City responds with policies

        Land-development code policy changes are in the works at Holmes Beach City Hall.

        While some changes have been under consideration for some time, others may have been prompted by commission candidate Judy Holmes Titsworth.

        Public works superintendent Joe Duennes wrote a memo dated Aug. 30 in which he listed “new policies to be added to the land development code at its next writing,” including:

        • New construction on duplex lots will require simultaneous construction of both units through certificate of occupancy.

        • All structures must be shown on surveys and plans at the time of permitting, including building height, setbacks, pool, driveway and fences.

        • Living-unit to land coverage calculations will be required on as-built surveys before certificates of occupancy are issued.

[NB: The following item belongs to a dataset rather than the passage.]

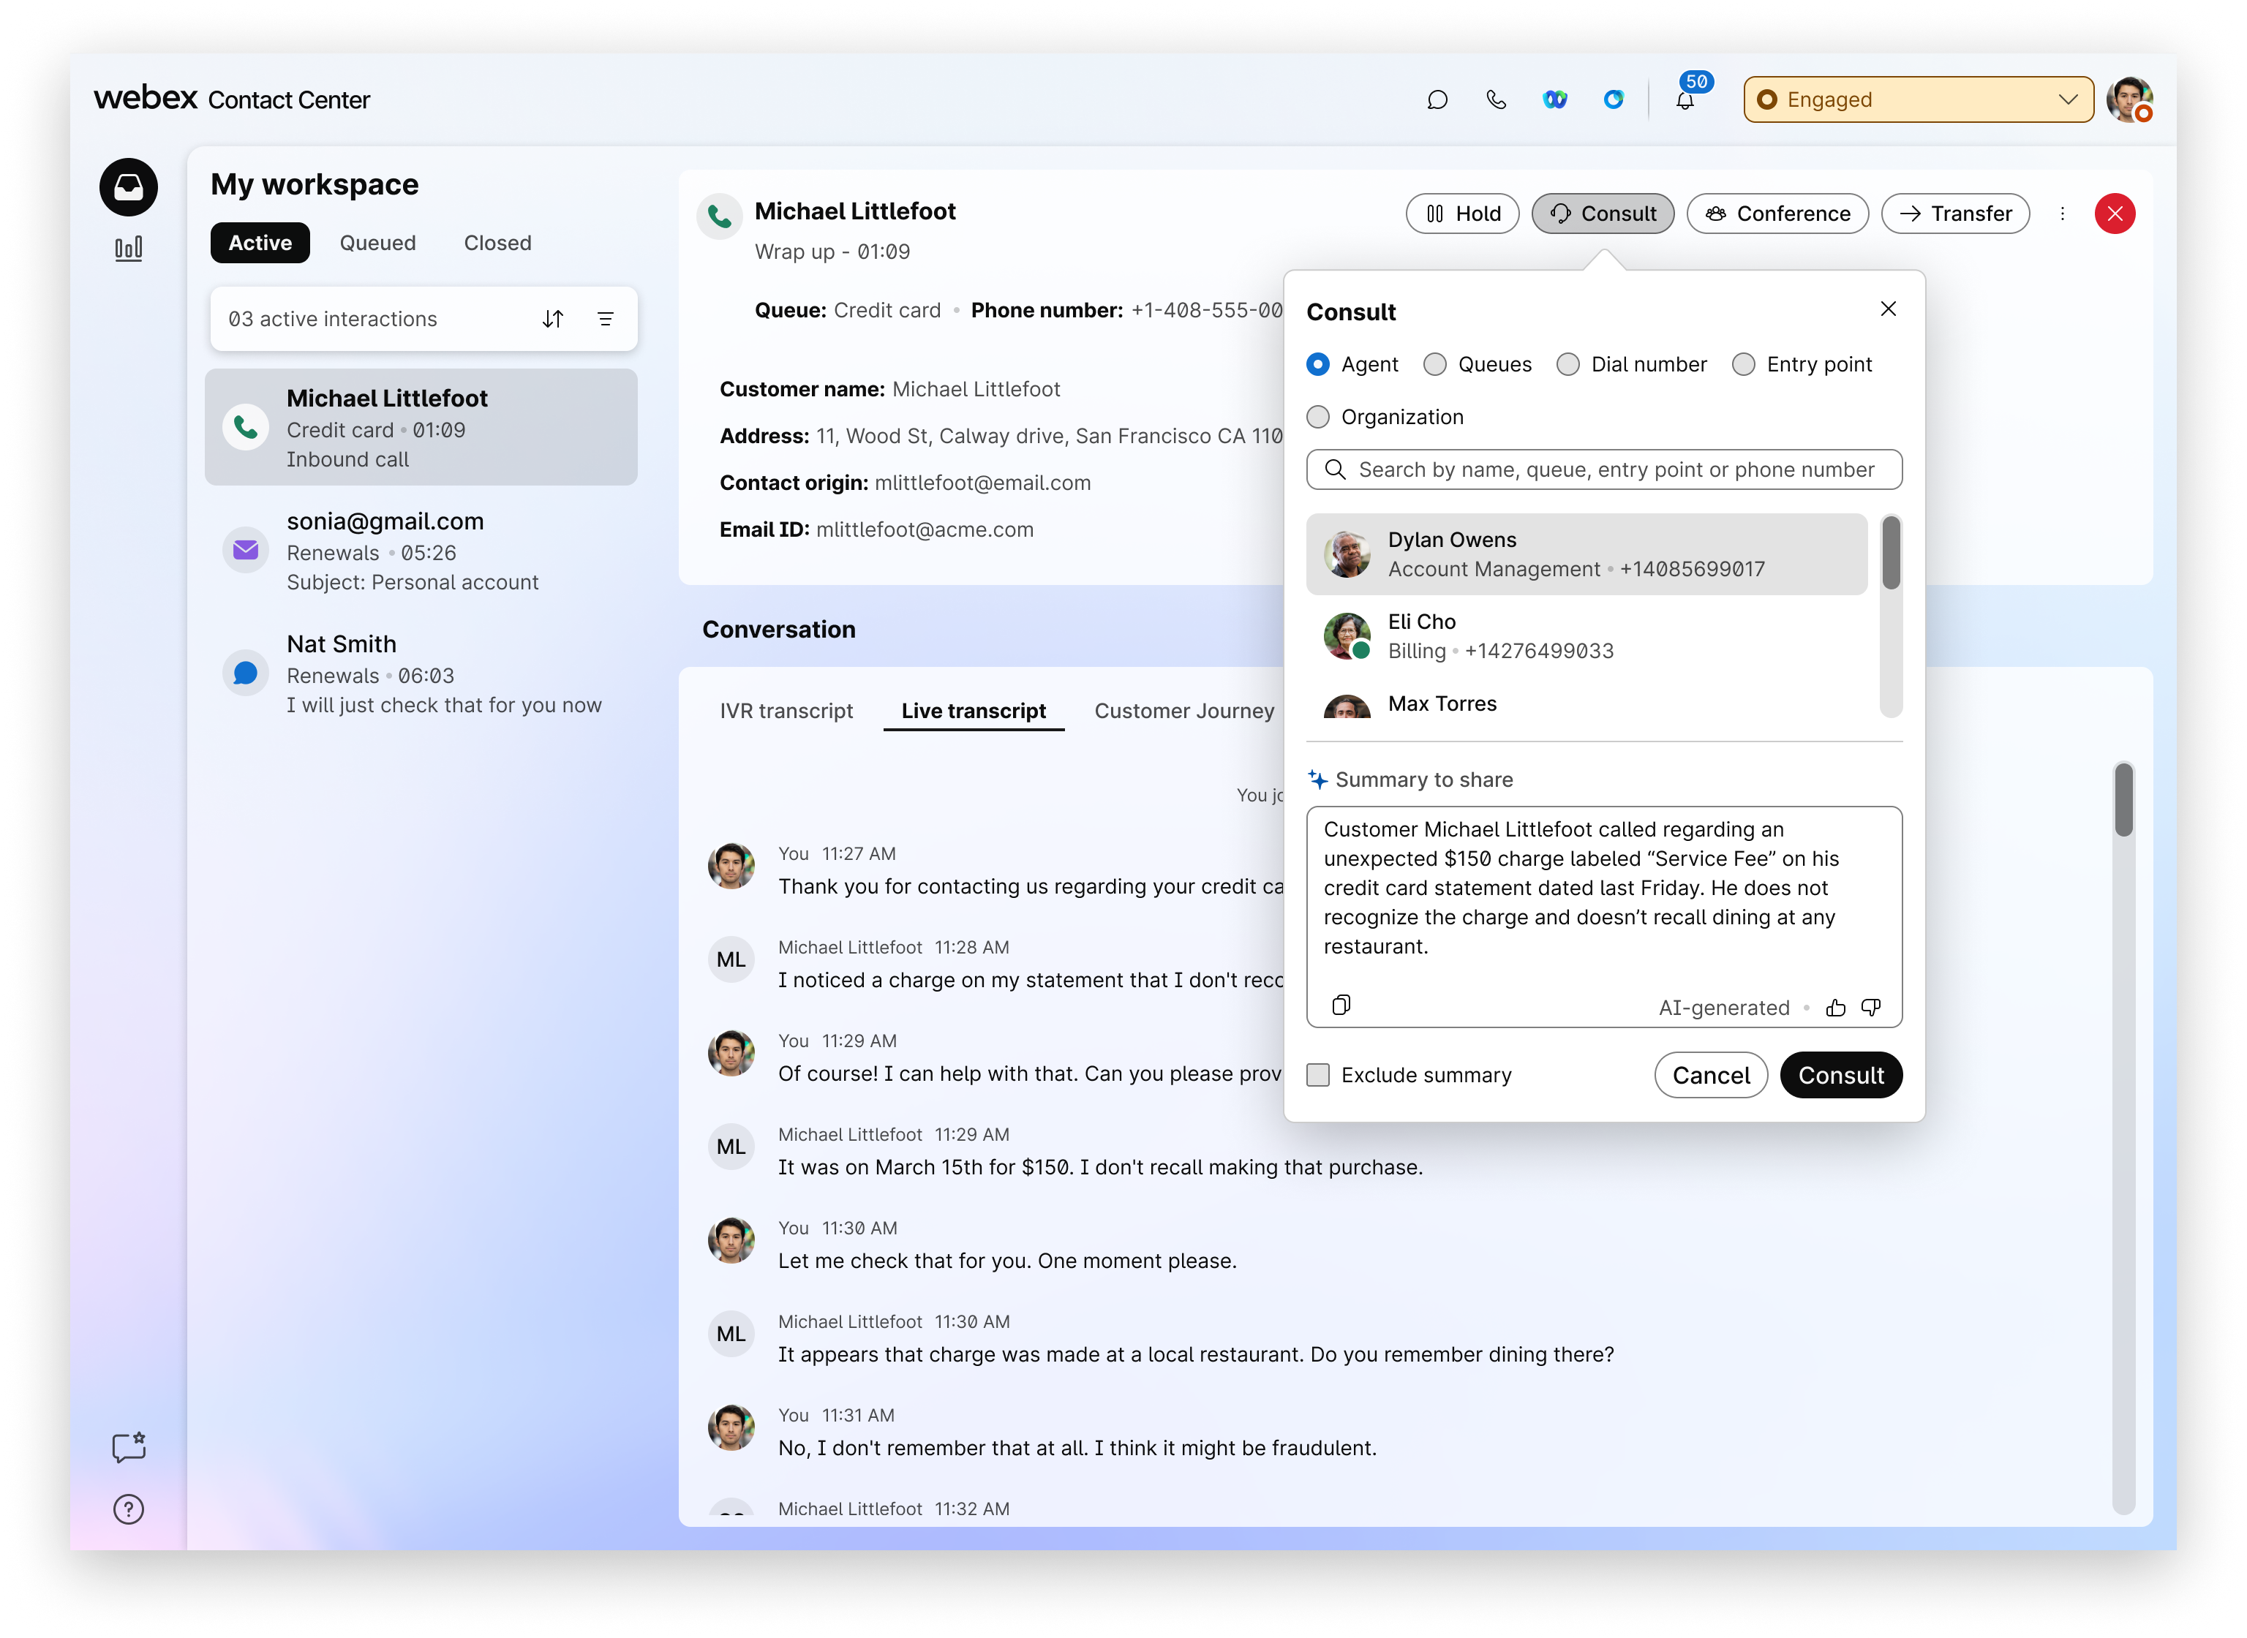This screenshot has height=1638, width=2247.
Task: Open the chat bubble icon in header
Action: click(x=1437, y=99)
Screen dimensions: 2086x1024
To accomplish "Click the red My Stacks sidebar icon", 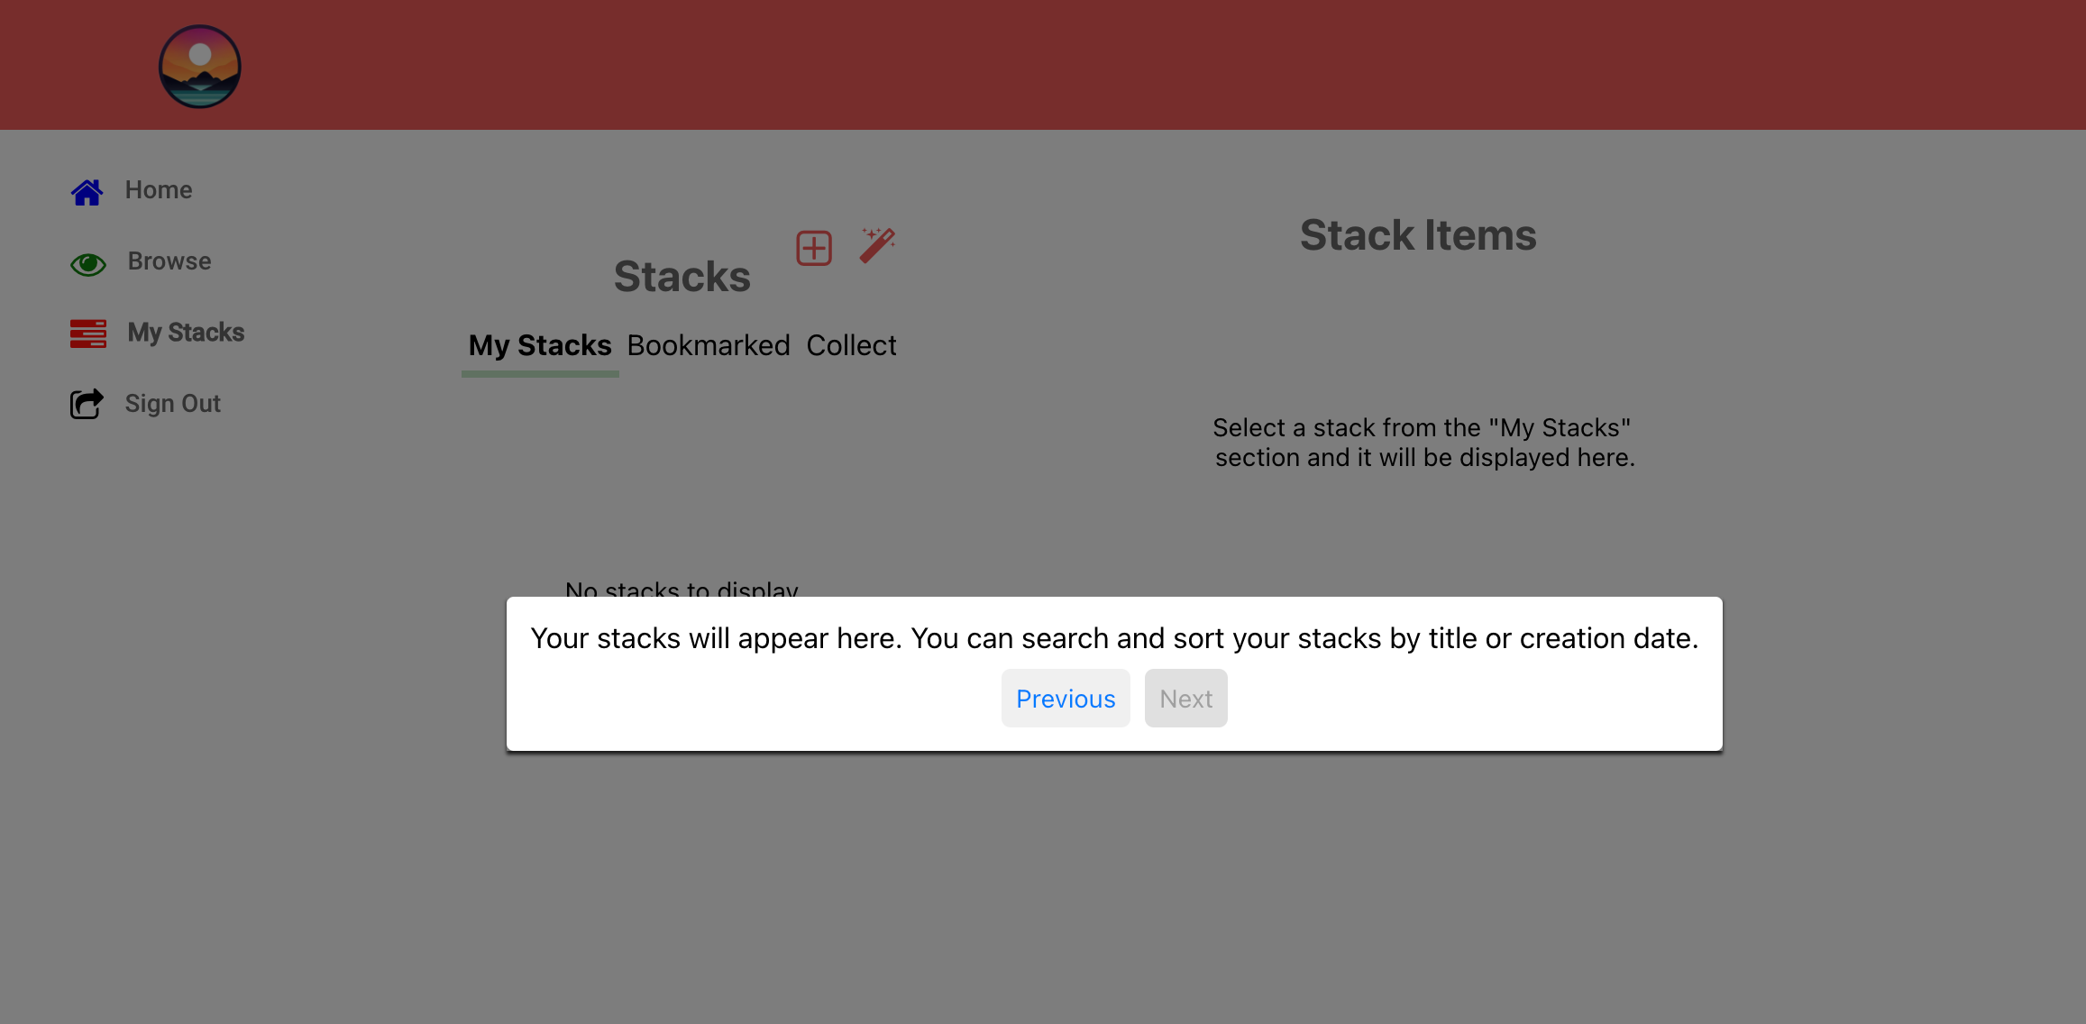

        • Total impervious land coverage calculations must be shown on surveys before certificates of occupancy are issued.

        Duennes and Bohnenberger said they’d been working on drainage policy changes for some time, including requiring on-site water retention of 1-inch minimum for new construction on vacant lots; drainage plans with erosion control permits before construction; and compliance letters on drainage from engineers and surveyors before issuance of certificates of occupancy.